Obtain 3.0 mm cylindrical master batch pellets,
A foam insulated wire with a foam thickness of 0.15 mm was produced in the same manner as in Example 9. The masterbatch pellets of this comparative example were easy to manufacture, the pellets had excellent separability in the extruder hopper, and the pellets were not uniformly kneaded in the extruder. Example 10 A ratio of 16 parts of raw polyethylene pellets (average particle size: 2 to 5 mm) having a density of 0.96 to 1 part of the masterbatch pellets of Example 4 was measured by weight, and the barrel temperature was 205°C. ／Feed it to the hopper of the D24 extruder, extrude it onto a 0.5φmm conductor, and foam it.

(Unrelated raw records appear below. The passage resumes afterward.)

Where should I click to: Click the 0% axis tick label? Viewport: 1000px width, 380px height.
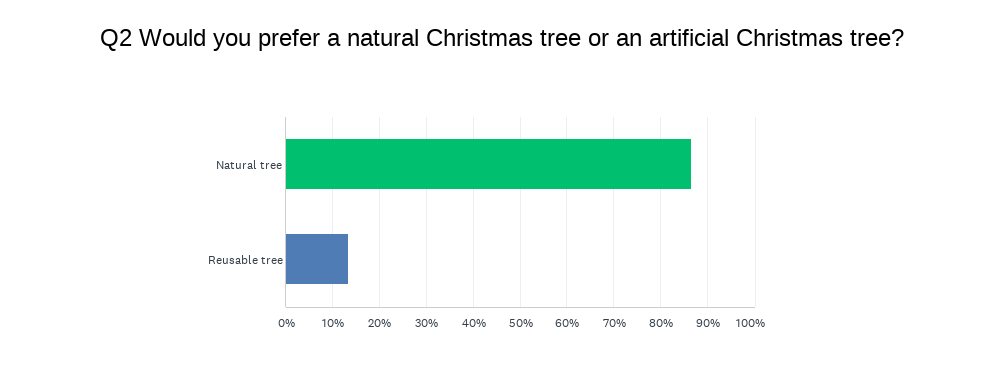[286, 323]
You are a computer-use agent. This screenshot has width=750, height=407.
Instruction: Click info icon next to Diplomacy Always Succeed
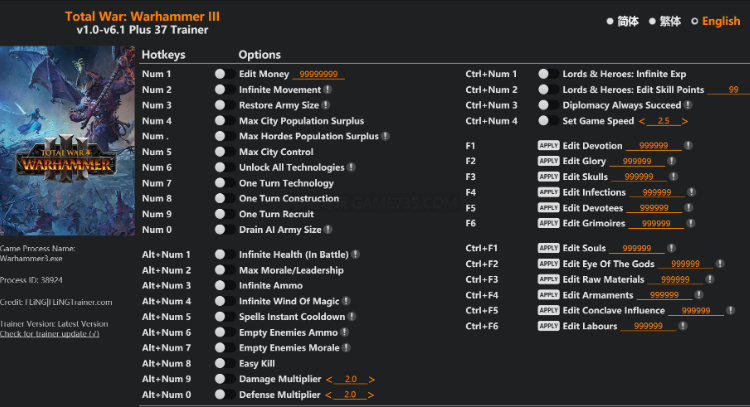(x=689, y=105)
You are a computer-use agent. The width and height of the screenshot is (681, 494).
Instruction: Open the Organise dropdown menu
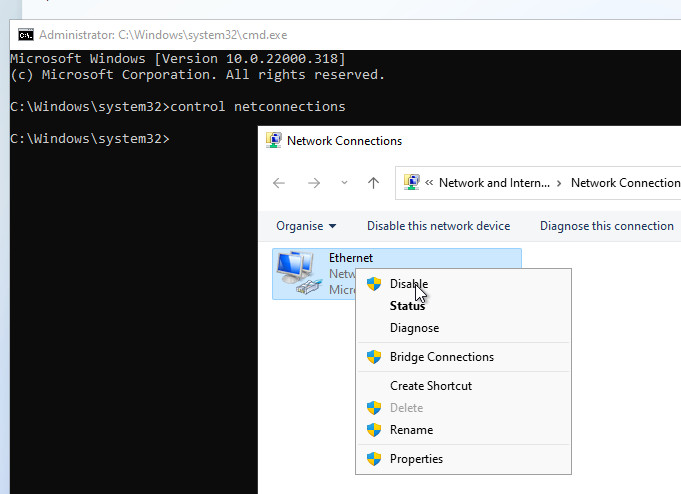point(306,226)
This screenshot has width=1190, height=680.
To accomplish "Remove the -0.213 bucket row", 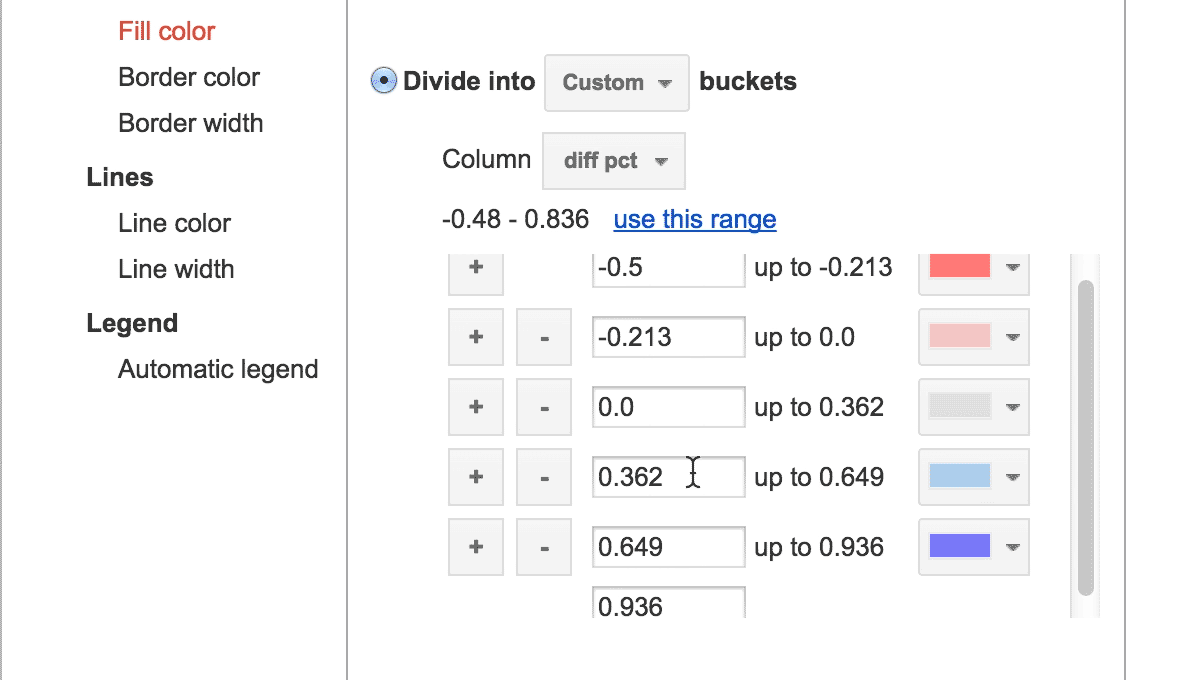I will click(544, 337).
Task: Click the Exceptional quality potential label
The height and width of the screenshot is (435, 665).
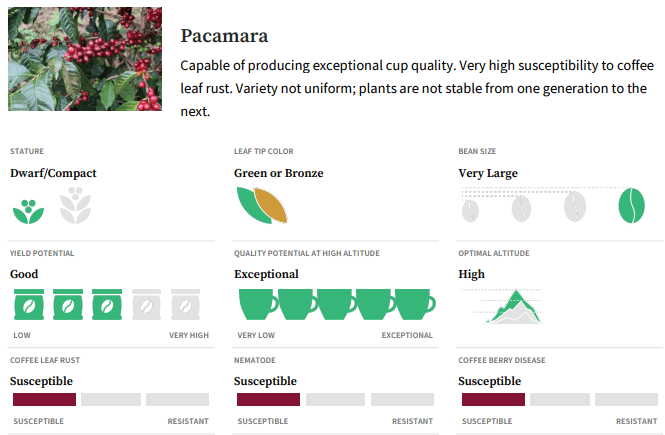Action: tap(266, 274)
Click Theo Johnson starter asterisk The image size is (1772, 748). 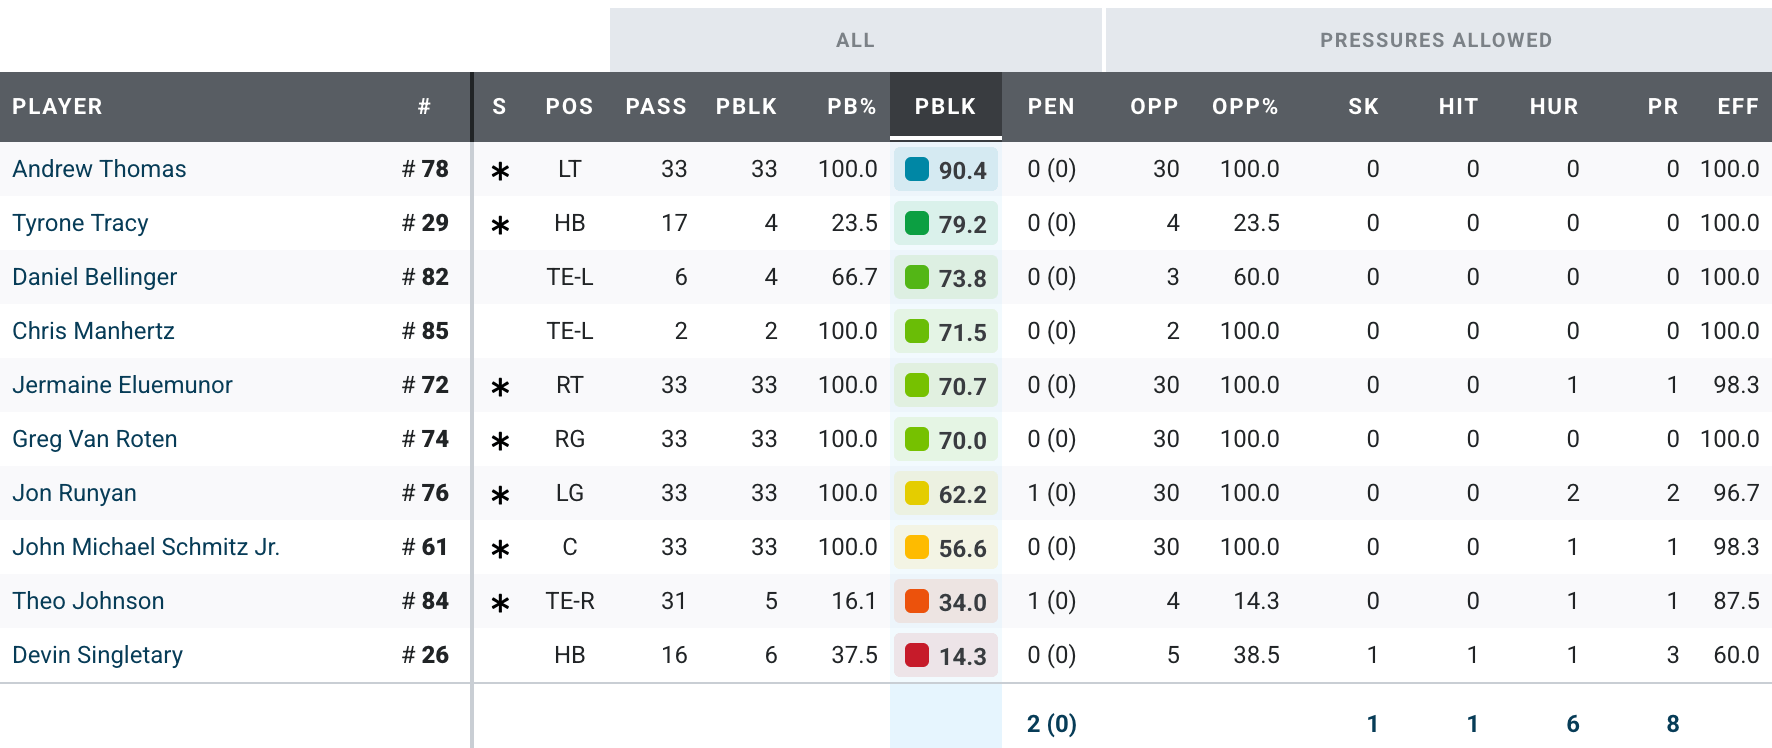[500, 603]
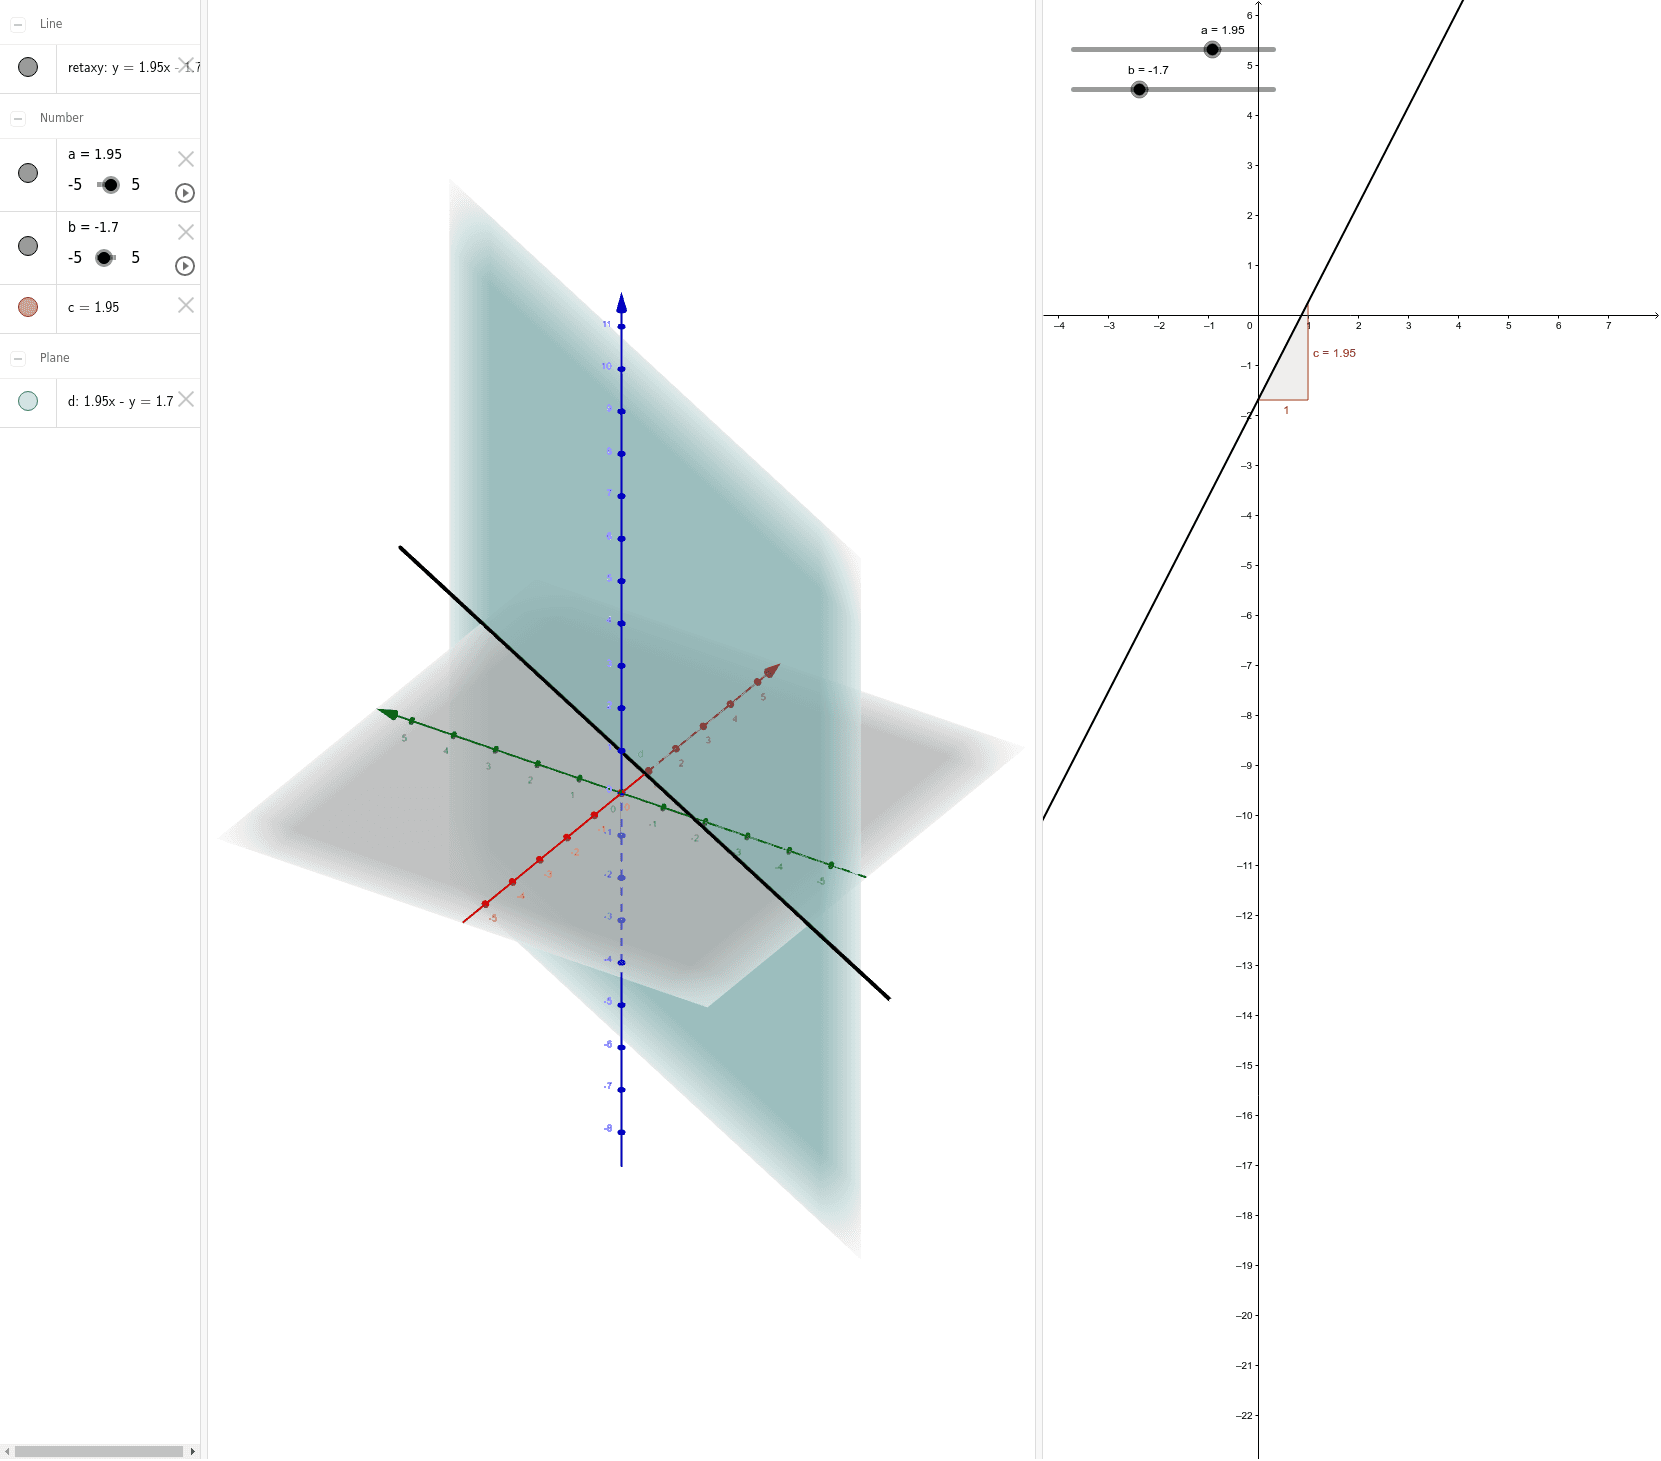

At the same time, colored polyethylene was coated on the foam layer using another extruder to produce a two-layer foam electric wire having a foam layer-colored solid layer (foam layer 0.15 mm, solid layer 0.03 mm). The obtained wire has no pinholes, no fluctuations in capacity or outside diameter during wire manufacturing, has a good appearance, and has excellent electrical properties.

Claims (1)

[Scope of Claims] 1. Cylindrical pellets obtained by cutting an extrudate of a composition comprising a polyolefin and 10 to 100 parts by weight of a blowing agent per 100 parts by weight of the polyolefin,
A master batch characterized by a maximum outer diameter of 1.0 to 2.5 mm and a length of 1.0 to 3.0 mm. 2. The masterbatch according to claim 1, wherein the polyolefin is polyethylene and is a cylindrical pellet having an outer diameter of 1.5 to 2.0 mm and a length of 1.9 to 2.5 mm.